EXERCISE INPUTS.
*** Begin section ***
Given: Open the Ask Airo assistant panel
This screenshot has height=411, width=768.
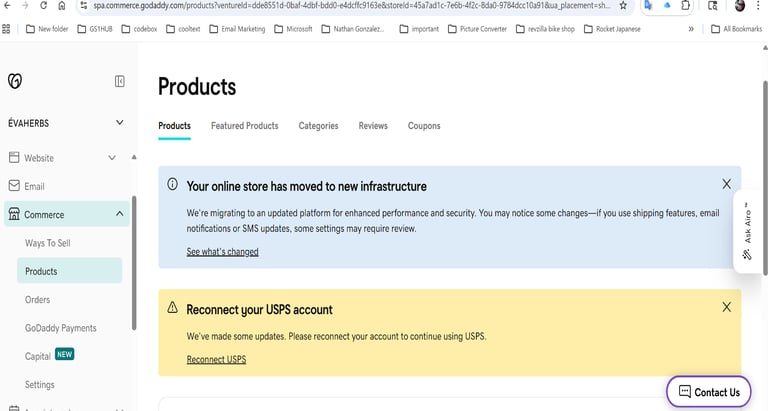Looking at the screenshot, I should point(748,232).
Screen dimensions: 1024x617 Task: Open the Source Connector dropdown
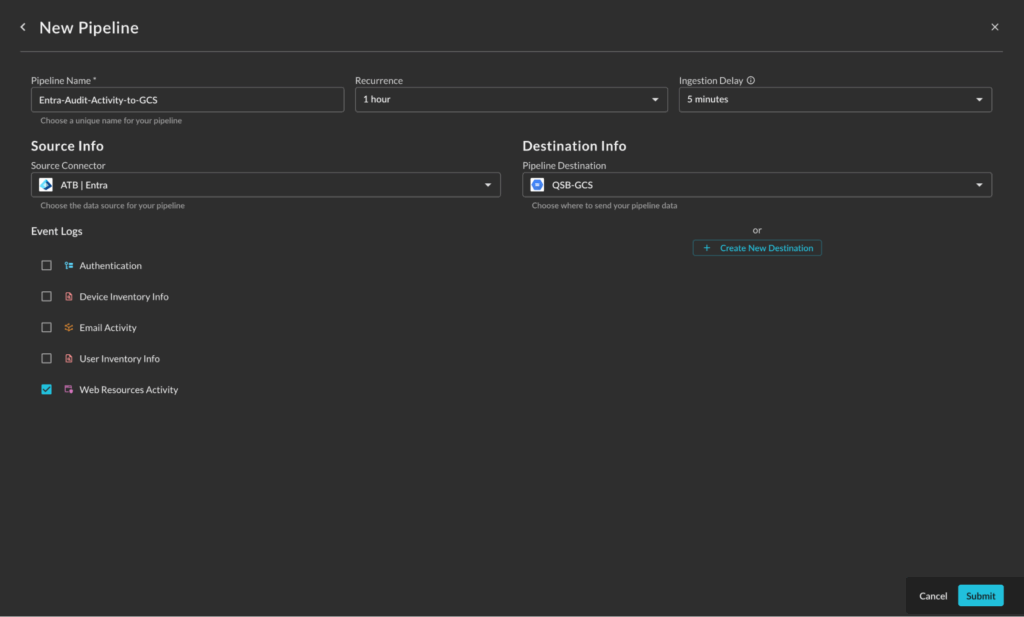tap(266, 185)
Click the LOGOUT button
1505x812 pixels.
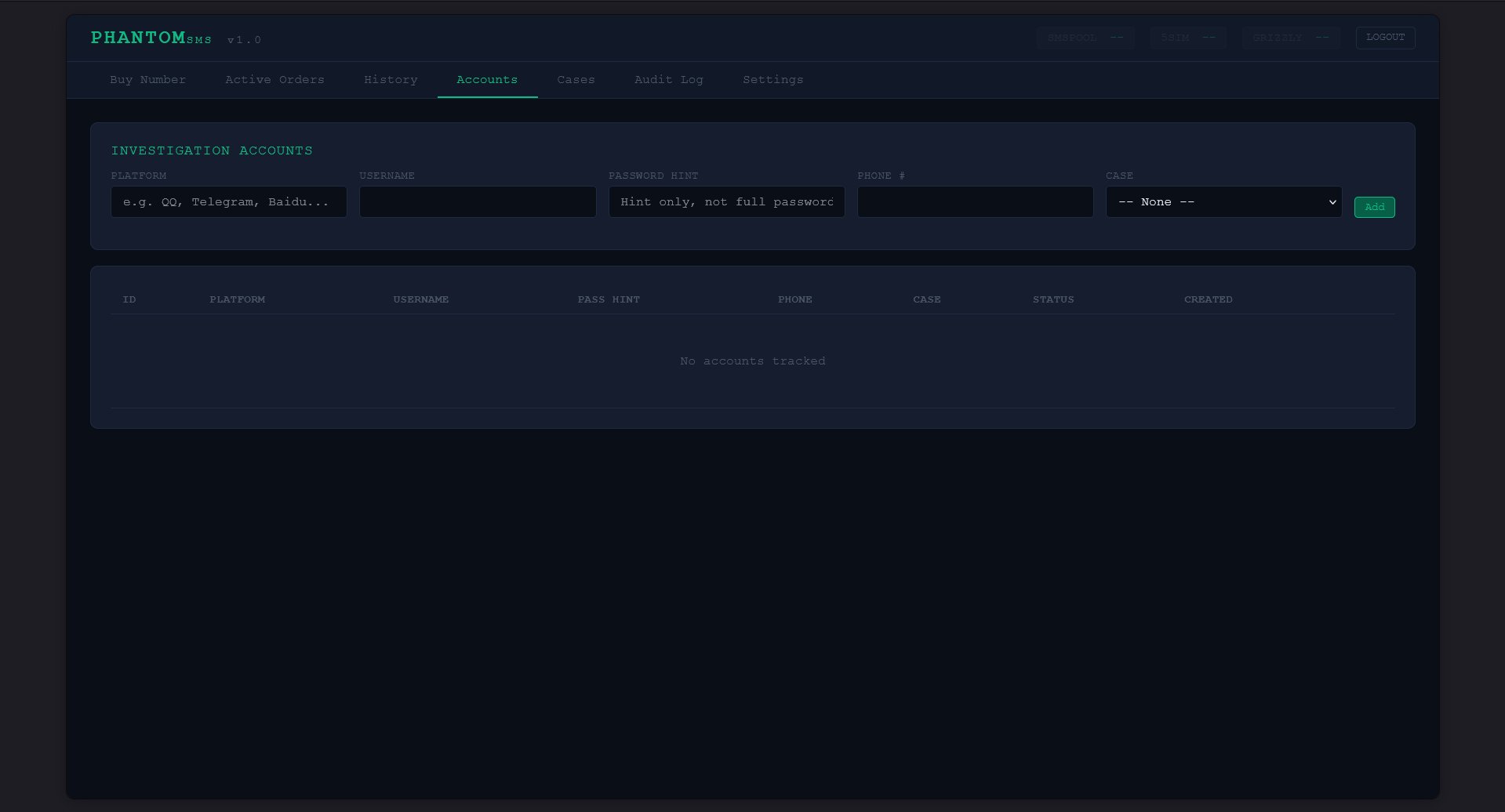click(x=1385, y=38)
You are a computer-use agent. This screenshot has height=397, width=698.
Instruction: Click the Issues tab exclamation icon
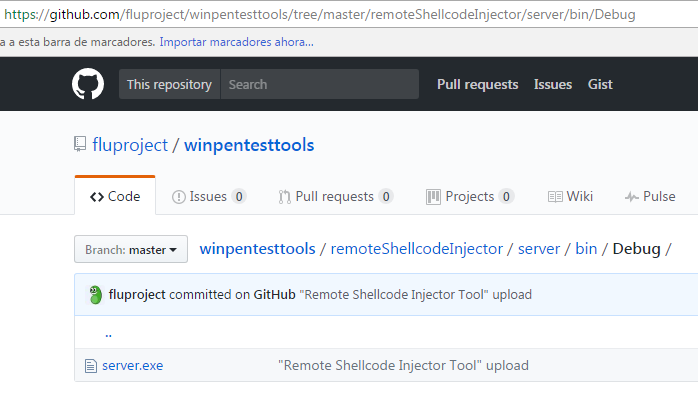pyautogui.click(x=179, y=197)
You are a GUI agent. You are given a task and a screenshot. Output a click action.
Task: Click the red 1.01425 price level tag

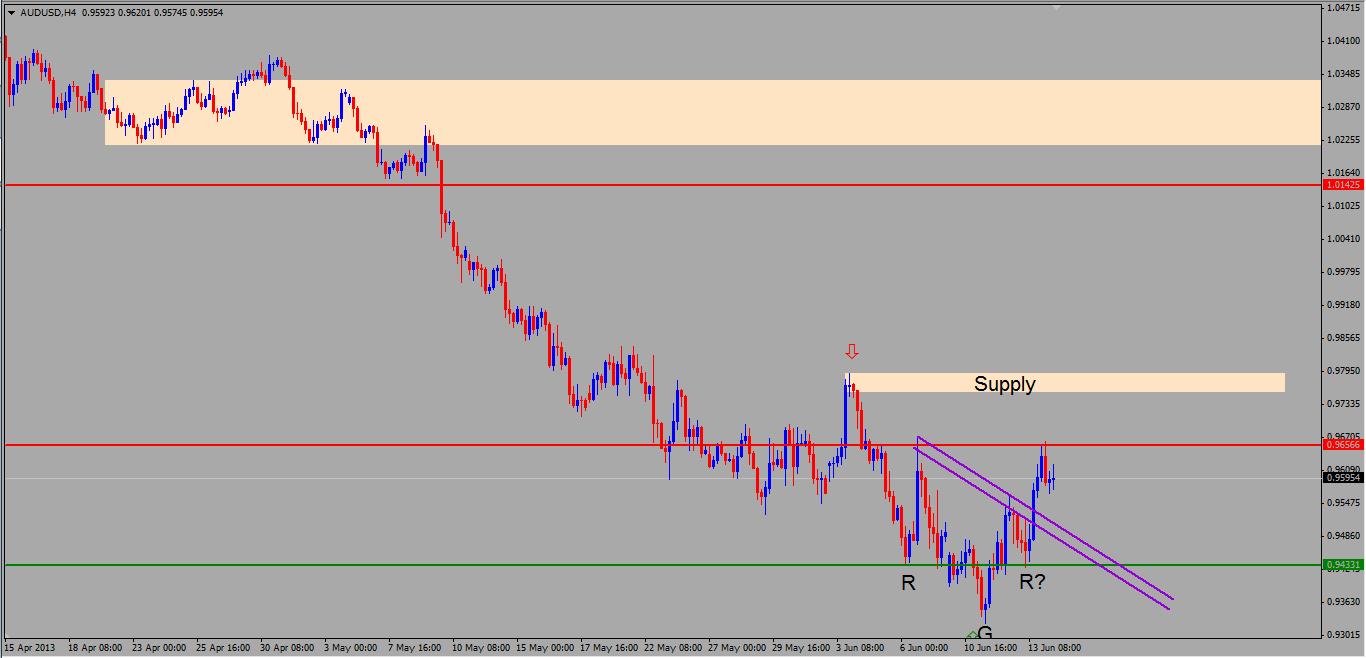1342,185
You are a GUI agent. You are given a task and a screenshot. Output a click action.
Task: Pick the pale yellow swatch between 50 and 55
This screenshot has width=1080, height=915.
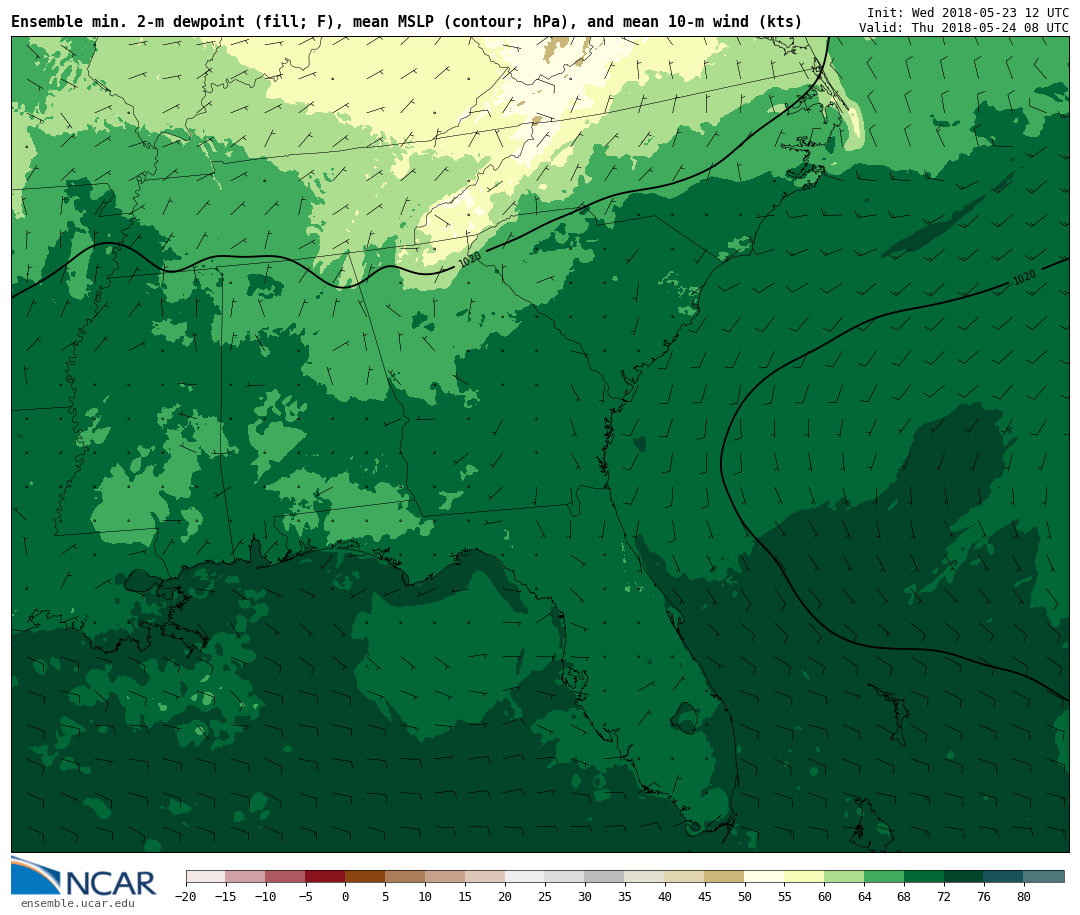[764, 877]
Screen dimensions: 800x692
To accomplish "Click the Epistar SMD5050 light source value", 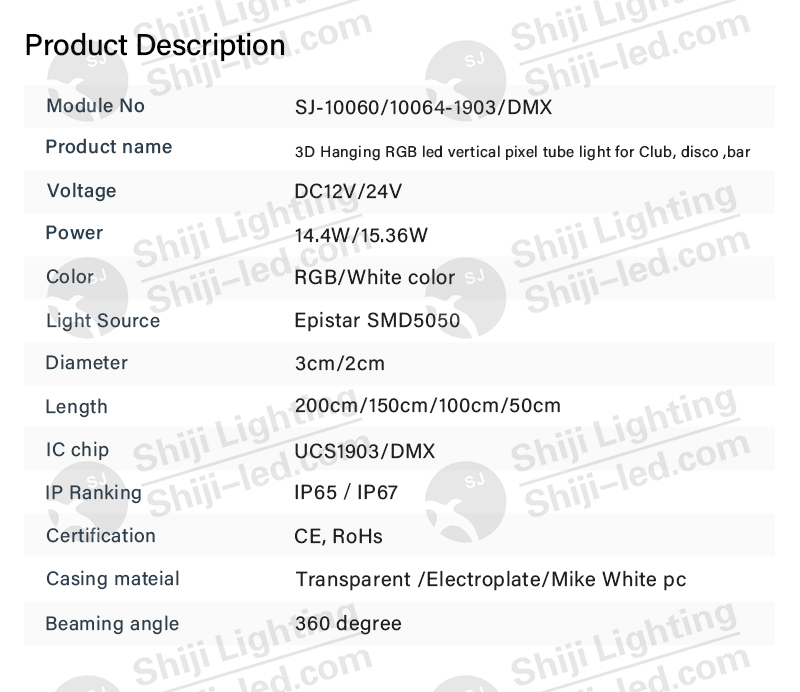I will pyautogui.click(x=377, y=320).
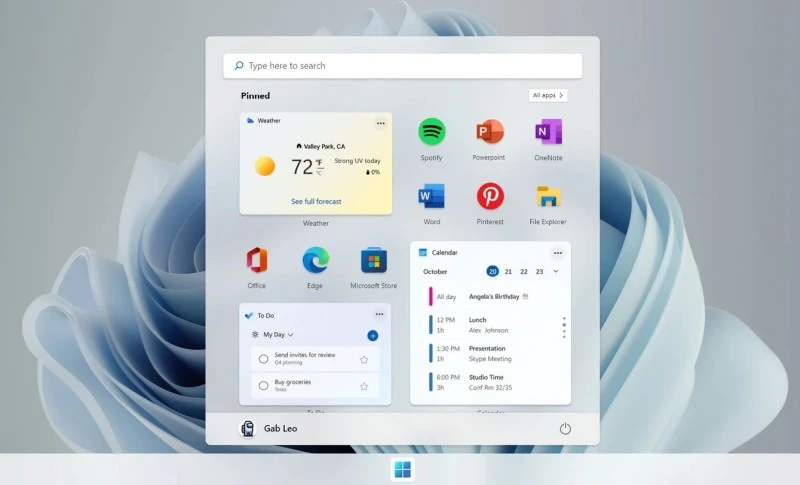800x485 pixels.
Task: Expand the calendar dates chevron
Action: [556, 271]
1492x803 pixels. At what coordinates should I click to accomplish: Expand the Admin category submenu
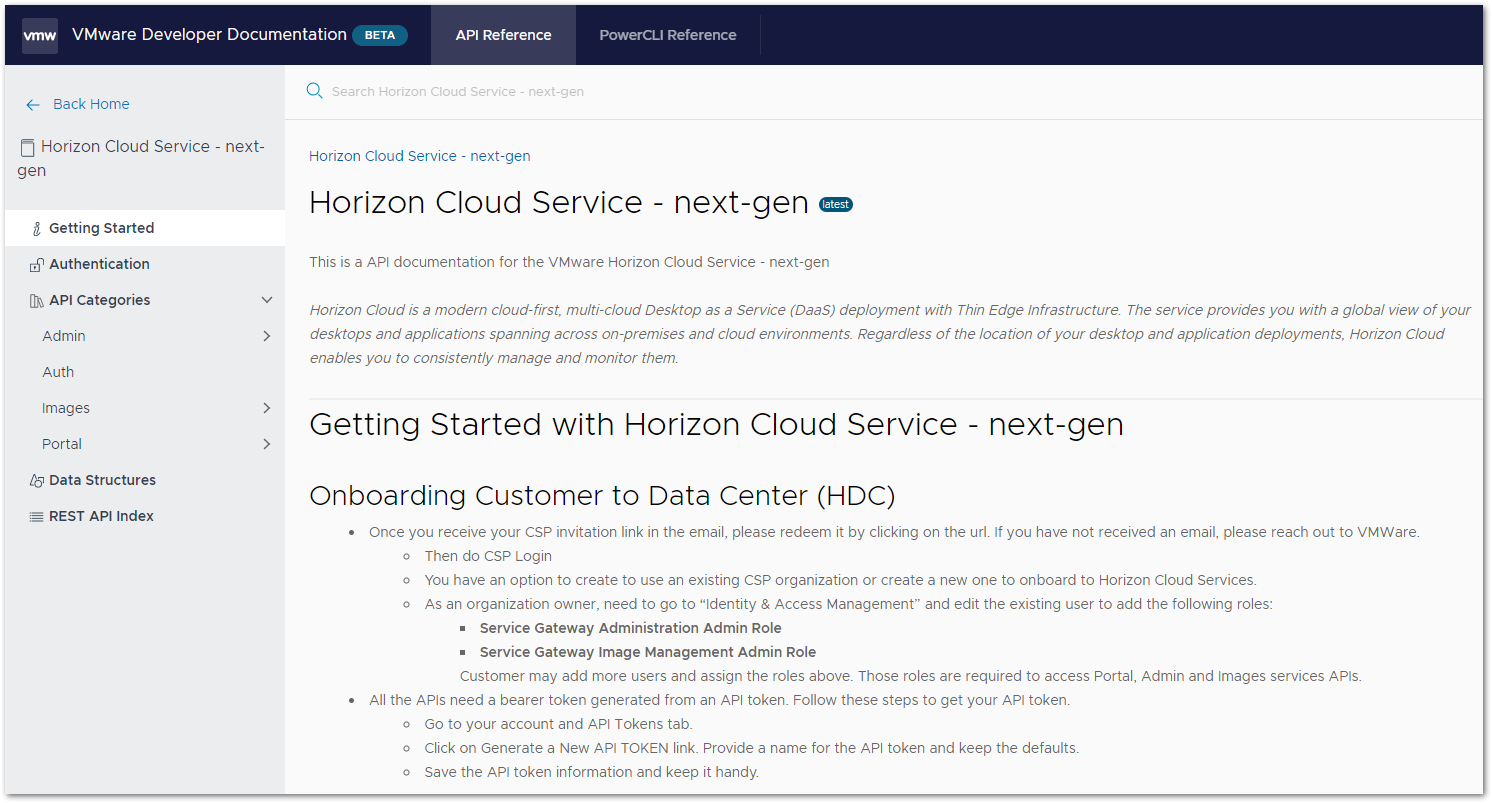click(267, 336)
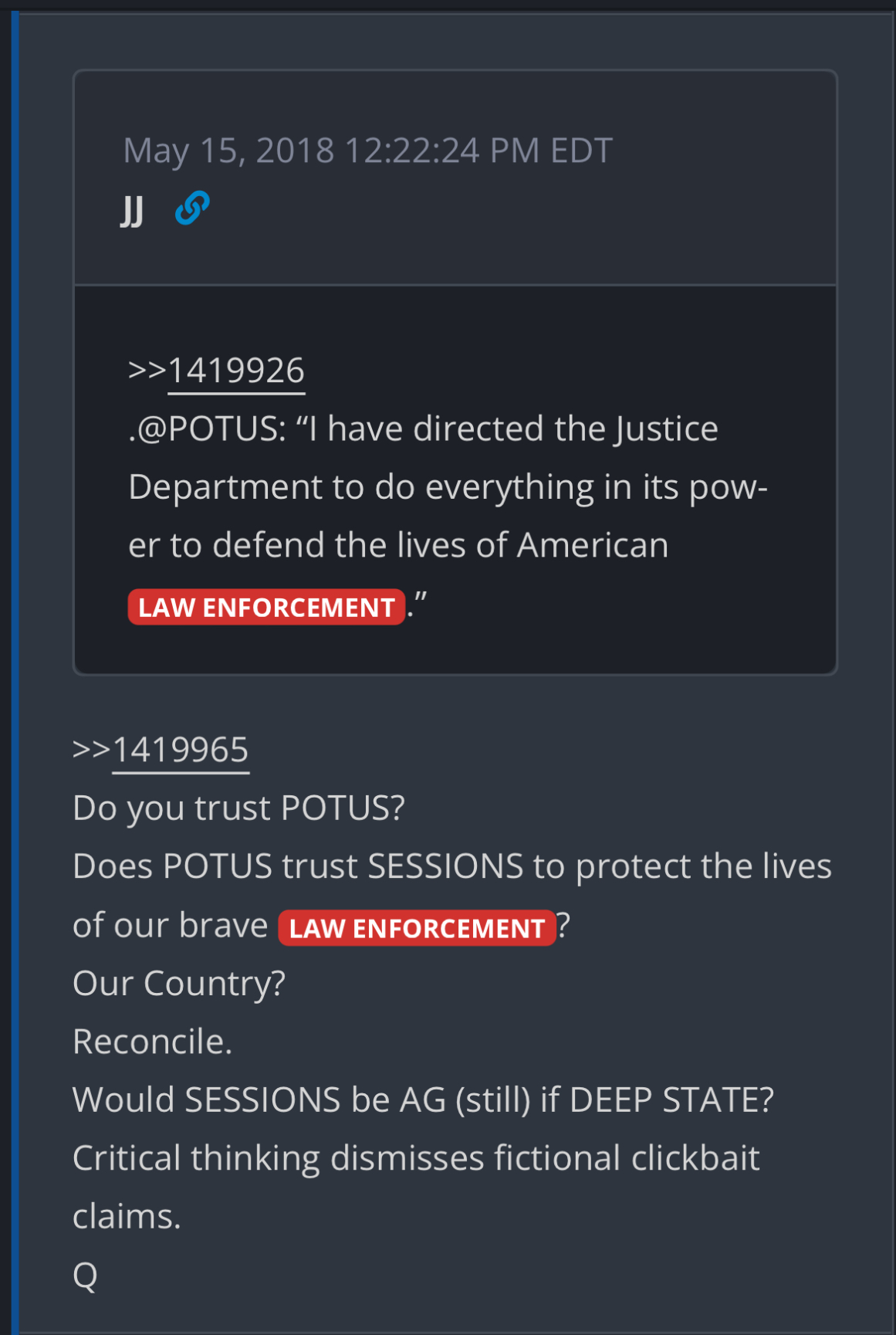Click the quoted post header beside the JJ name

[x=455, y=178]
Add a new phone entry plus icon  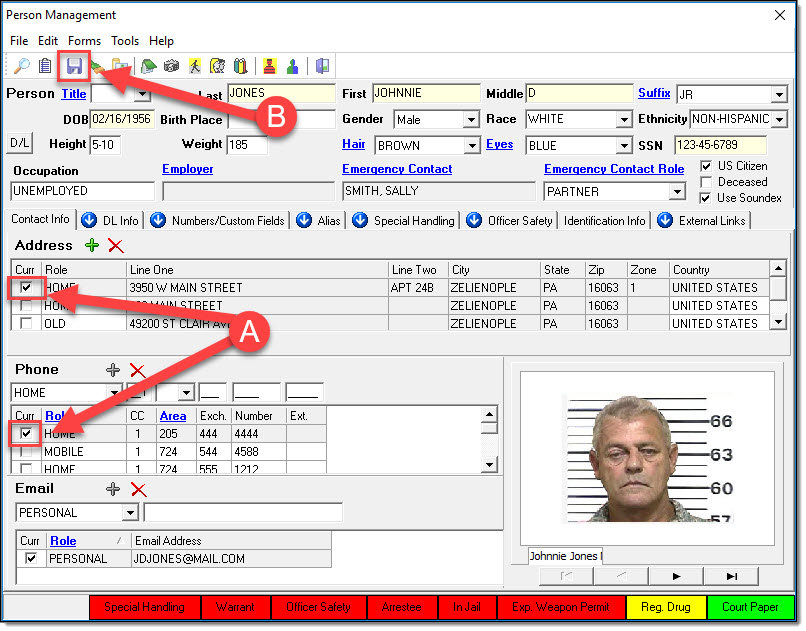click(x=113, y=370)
*** End section ***
DIRECTIONS FOR THIS TASK.
Going back to the data above, write out everything from the line with "1505x812 pixels." down to the line with "Screen dimensions: 800x692", both included, leaving every picture out.

RESPONSE BELOW.
1505x812 pixels.
click(x=1385, y=38)
You are a computer-use agent. This screenshot has height=397, width=698.
Instruction: Click the Issues tab exclamation icon
pyautogui.click(x=179, y=197)
You are a GUI agent. You are given a task and a screenshot. Output a click action.
Task: Click the red 1.01425 price level tag

1342,185
You are a GUI agent. You are given a task and a screenshot. Output a click action.
Task: Pick the pale yellow swatch between 50 and 55
This screenshot has width=1080, height=915.
[764, 877]
Screen dimensions: 800x692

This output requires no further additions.